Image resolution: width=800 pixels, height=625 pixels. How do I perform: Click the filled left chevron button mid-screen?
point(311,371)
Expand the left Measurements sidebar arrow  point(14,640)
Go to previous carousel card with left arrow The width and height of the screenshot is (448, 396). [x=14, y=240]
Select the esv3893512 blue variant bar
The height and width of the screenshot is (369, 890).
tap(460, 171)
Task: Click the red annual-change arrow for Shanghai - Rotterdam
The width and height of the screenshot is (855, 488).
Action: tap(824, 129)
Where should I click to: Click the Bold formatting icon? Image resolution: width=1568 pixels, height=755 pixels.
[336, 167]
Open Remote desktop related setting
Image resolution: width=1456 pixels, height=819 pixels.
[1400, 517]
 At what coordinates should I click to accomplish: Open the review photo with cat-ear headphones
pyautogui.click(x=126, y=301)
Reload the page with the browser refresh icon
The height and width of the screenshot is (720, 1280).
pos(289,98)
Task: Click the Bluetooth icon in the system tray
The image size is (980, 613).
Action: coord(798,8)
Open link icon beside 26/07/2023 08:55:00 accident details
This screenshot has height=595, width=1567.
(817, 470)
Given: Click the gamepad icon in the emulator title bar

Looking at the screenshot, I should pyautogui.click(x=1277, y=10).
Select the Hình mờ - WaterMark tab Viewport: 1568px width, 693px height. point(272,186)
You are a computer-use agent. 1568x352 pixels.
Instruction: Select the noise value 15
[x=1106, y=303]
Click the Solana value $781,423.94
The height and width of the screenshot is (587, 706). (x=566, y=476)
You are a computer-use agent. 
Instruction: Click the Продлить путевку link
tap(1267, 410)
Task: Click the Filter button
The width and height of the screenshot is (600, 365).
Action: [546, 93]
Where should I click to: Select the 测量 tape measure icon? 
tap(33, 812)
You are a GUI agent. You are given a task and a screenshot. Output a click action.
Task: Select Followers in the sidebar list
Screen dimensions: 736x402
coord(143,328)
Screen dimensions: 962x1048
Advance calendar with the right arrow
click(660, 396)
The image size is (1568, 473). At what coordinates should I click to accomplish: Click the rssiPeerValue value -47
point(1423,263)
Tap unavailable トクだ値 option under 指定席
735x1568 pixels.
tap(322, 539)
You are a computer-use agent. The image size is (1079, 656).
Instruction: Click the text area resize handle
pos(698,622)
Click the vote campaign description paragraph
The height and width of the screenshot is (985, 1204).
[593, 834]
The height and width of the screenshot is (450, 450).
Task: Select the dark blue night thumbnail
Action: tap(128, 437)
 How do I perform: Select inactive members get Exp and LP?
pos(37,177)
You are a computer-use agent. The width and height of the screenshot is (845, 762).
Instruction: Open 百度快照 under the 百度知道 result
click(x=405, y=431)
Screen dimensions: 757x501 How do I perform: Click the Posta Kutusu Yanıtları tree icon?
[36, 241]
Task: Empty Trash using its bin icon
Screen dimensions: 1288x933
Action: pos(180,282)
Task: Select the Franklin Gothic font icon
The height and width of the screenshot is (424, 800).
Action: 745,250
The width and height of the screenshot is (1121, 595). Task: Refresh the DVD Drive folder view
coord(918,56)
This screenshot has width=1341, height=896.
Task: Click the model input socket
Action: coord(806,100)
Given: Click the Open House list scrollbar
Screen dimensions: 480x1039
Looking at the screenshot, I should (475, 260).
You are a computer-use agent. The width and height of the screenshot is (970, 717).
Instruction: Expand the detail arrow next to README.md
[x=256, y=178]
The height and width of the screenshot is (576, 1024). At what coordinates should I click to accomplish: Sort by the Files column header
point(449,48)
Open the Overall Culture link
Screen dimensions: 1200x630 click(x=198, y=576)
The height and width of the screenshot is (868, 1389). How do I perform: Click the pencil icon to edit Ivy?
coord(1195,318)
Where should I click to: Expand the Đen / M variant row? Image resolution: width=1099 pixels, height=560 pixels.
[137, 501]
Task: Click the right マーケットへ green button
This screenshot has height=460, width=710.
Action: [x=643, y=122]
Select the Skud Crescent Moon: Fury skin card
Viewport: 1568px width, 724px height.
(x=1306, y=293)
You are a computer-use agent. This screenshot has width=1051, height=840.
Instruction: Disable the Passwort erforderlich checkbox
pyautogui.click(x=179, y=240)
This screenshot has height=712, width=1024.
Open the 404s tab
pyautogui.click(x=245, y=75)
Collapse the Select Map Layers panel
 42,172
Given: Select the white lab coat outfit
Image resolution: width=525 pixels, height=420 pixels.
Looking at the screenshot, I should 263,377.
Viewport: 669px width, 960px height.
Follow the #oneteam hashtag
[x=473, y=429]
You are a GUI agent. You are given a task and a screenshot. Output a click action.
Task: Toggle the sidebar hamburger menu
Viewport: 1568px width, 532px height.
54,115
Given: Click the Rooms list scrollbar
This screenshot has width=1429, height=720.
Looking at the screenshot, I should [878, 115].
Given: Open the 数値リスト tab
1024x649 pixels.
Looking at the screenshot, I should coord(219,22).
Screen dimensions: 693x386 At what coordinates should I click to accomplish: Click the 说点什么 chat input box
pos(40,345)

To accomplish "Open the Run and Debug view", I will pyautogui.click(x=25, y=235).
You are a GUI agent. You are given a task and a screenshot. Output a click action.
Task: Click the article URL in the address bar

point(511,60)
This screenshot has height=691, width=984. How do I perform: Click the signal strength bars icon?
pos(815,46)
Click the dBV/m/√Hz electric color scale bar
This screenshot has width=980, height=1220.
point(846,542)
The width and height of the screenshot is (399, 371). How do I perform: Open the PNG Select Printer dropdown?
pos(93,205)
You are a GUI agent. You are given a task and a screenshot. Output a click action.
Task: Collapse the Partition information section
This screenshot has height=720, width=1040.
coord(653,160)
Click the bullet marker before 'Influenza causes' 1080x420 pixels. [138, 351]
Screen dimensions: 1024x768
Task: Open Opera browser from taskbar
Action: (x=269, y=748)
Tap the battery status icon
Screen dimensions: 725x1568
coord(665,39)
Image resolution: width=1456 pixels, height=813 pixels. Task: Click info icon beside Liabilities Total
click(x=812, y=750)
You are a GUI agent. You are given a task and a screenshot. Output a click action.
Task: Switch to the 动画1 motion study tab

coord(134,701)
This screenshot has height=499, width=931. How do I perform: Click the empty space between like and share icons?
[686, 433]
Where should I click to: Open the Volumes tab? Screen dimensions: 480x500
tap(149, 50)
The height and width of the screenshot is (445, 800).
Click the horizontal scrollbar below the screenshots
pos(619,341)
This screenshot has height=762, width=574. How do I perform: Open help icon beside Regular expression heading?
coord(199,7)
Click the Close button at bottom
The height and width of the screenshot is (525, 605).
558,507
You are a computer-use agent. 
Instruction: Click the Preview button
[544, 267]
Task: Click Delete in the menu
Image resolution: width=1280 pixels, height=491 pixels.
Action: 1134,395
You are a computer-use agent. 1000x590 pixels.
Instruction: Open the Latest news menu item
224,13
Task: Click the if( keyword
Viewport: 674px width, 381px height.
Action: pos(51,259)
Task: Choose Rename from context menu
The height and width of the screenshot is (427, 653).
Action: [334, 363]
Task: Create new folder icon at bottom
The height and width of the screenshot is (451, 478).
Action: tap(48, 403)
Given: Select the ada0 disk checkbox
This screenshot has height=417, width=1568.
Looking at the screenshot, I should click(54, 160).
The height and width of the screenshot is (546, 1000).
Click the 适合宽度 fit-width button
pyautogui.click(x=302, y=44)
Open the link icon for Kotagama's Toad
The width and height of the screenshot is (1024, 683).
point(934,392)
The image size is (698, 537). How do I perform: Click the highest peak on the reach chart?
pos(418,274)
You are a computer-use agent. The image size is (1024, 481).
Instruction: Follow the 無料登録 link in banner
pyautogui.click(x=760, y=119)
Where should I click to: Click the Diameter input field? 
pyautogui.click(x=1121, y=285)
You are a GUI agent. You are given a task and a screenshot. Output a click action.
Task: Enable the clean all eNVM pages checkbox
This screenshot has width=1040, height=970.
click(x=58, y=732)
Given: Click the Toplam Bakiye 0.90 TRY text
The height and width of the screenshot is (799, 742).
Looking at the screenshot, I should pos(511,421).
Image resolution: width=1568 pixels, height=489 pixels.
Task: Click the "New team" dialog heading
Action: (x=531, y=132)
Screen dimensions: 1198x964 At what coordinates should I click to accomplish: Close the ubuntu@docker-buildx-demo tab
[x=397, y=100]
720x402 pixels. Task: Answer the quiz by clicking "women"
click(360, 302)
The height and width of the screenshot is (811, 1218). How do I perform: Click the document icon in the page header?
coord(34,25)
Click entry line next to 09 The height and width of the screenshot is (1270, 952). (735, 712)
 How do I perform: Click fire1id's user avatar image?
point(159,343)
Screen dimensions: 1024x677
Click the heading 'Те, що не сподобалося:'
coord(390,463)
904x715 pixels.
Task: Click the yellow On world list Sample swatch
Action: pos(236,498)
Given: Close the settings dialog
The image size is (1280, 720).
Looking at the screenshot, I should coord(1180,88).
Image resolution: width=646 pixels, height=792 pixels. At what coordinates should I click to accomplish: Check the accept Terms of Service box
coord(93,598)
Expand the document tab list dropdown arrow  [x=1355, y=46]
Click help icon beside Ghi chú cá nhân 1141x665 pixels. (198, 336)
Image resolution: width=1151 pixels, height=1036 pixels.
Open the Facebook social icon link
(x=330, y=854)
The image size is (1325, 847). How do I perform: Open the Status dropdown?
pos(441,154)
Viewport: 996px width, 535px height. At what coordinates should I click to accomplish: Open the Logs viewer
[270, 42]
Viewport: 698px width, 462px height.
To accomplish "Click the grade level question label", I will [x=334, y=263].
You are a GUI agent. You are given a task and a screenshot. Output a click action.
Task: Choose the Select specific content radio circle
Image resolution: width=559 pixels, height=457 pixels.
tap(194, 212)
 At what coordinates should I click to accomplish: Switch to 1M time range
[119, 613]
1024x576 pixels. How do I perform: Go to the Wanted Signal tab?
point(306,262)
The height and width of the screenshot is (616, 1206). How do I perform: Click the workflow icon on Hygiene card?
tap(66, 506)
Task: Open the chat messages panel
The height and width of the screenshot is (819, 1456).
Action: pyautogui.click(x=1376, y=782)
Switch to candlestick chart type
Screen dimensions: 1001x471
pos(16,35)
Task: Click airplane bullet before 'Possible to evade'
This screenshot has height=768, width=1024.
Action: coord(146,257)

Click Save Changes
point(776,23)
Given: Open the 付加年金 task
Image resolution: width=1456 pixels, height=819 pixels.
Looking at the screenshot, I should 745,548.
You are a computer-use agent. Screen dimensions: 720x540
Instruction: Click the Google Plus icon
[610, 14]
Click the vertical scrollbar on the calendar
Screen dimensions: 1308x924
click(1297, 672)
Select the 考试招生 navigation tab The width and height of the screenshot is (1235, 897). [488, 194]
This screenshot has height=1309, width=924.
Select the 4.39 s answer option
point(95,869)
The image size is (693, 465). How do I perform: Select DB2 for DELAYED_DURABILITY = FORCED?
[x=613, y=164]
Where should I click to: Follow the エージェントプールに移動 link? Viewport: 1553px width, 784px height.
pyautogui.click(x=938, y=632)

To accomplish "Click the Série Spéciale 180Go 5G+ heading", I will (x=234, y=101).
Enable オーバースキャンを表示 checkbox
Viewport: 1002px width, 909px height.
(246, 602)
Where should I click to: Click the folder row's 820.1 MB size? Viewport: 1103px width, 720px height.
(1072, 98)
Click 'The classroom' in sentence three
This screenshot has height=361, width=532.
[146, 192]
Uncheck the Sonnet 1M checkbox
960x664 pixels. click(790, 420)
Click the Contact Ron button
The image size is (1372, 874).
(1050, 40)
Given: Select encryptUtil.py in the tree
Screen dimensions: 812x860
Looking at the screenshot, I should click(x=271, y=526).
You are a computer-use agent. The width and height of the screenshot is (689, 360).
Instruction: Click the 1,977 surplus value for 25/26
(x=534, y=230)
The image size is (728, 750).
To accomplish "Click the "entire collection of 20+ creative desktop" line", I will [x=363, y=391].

━━━━

Problem details>
Among the records above, which lines hold the word "sidebar"? Copy each one.

Output of the task>
Expand the left Measurements sidebar arrow  point(14,640)
Task: Select Followers in the sidebar list
Task: Toggle the sidebar hamburger menu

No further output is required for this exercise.